I'm not taking a stand on any particular one of the ACE proposals
as it impacts the marginal cases for Asian organization names.
That is up to the advocates of the relative virtues of compression
versus complexity in the algorithms.

> For extreme cases of resulted ACE labels exceeding 63 octets limit,
> we can enumerate several korean website addresses 
> registered to kr.yahoo.com with their titles longer than 15
> Hangul syllables.

> 4. http://www.stims.or.kr/ ( 19 )

> If you want to get thousands of more such cases, search 
> http://kr.dir.yahoo.com/Education/Organizations/

You got the above example from this listing in kr.dir.yahoo.com.
But I think my point holds. Just because it is easy to find long
organization names (in Korean, or Chinese, or Japanese, or
English or German, for that matter), what makes you think that this
particular organization would insist on registering a domain name
with all 19 Hangul syllables (or actually 21 characters, including
accounting for the two spaces in the name), rather than some
shorter and easier to use and remember abbreviation, comparable
to their already existing www.stims.or.kr registration?

You could equally well go to:

http://de.dir.yahoo.com/Nachschlagewerke/Bibliotheken/
Bibliotheks__und_Informationswissenschaft/Bildung_und_Ausbildung/
Hochschulinstitute/

(nobody can accuse the Germans of using short words!)

and discover that:

"Fachhochschule Köln, Fachbereich Bibliothekswesen und Informationswesen"

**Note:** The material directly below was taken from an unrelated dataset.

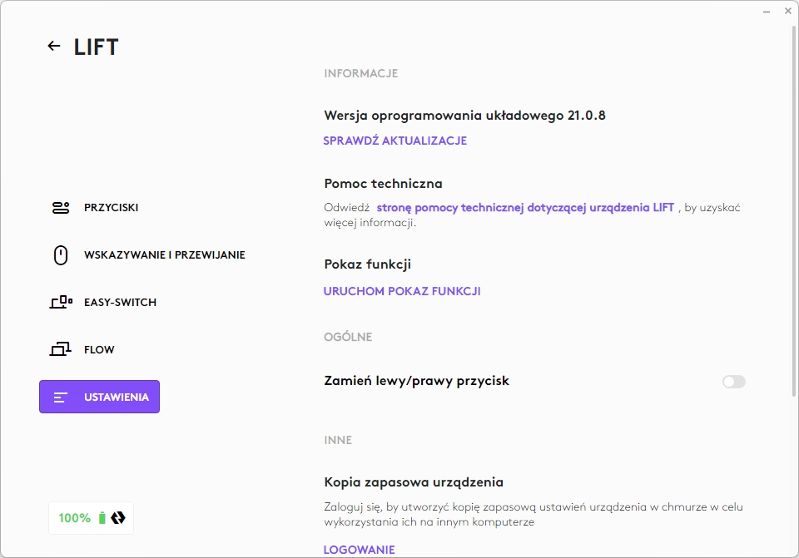Minimize the Logi Options window
Viewport: 799px width, 558px height.
click(766, 11)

(22 syllables, roughly comparable to use of 22 Hangul syllables, a
name so long that that they have to use two abbreviations to fit
it on two lines on the title of their website)

has a website at:

www.fbi.fh-koeln.de

Rather than people looking for all the longest organization names they
can find in whatever language, and then implying that an ACE would
be unfair if it cannot deal with that, I think some case would need
to be made that people would actually be *practically* interested
in registering and using such long and unwieldy names for domains.